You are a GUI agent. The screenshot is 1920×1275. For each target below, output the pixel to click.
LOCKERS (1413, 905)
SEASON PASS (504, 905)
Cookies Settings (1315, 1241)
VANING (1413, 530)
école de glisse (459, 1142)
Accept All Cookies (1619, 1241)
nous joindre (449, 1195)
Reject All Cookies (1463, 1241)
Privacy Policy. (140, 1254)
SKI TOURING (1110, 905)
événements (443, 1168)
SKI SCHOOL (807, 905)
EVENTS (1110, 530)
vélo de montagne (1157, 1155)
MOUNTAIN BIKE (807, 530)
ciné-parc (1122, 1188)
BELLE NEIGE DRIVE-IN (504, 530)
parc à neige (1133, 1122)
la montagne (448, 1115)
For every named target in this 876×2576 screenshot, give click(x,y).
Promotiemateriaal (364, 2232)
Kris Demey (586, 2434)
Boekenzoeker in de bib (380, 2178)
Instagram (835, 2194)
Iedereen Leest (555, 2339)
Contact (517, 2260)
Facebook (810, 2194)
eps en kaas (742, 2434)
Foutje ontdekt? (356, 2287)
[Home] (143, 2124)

◆ ◆ ◆ ◆ ◆

From the line containing "la montagne (448, 1115)" down to the last line of the records above, print every line exactly, with both ends kept.

* Response
la montagne (448, 1115)
For every named target in this 876×2576 screenshot, give click(x,y).
Promotiemateriaal (364, 2232)
Kris Demey (586, 2434)
Boekenzoeker in de bib (380, 2178)
Instagram (835, 2194)
Iedereen Leest (555, 2339)
Contact (517, 2260)
Facebook (810, 2194)
eps en kaas (742, 2434)
Foutje ontdekt? (356, 2287)
[Home] (143, 2124)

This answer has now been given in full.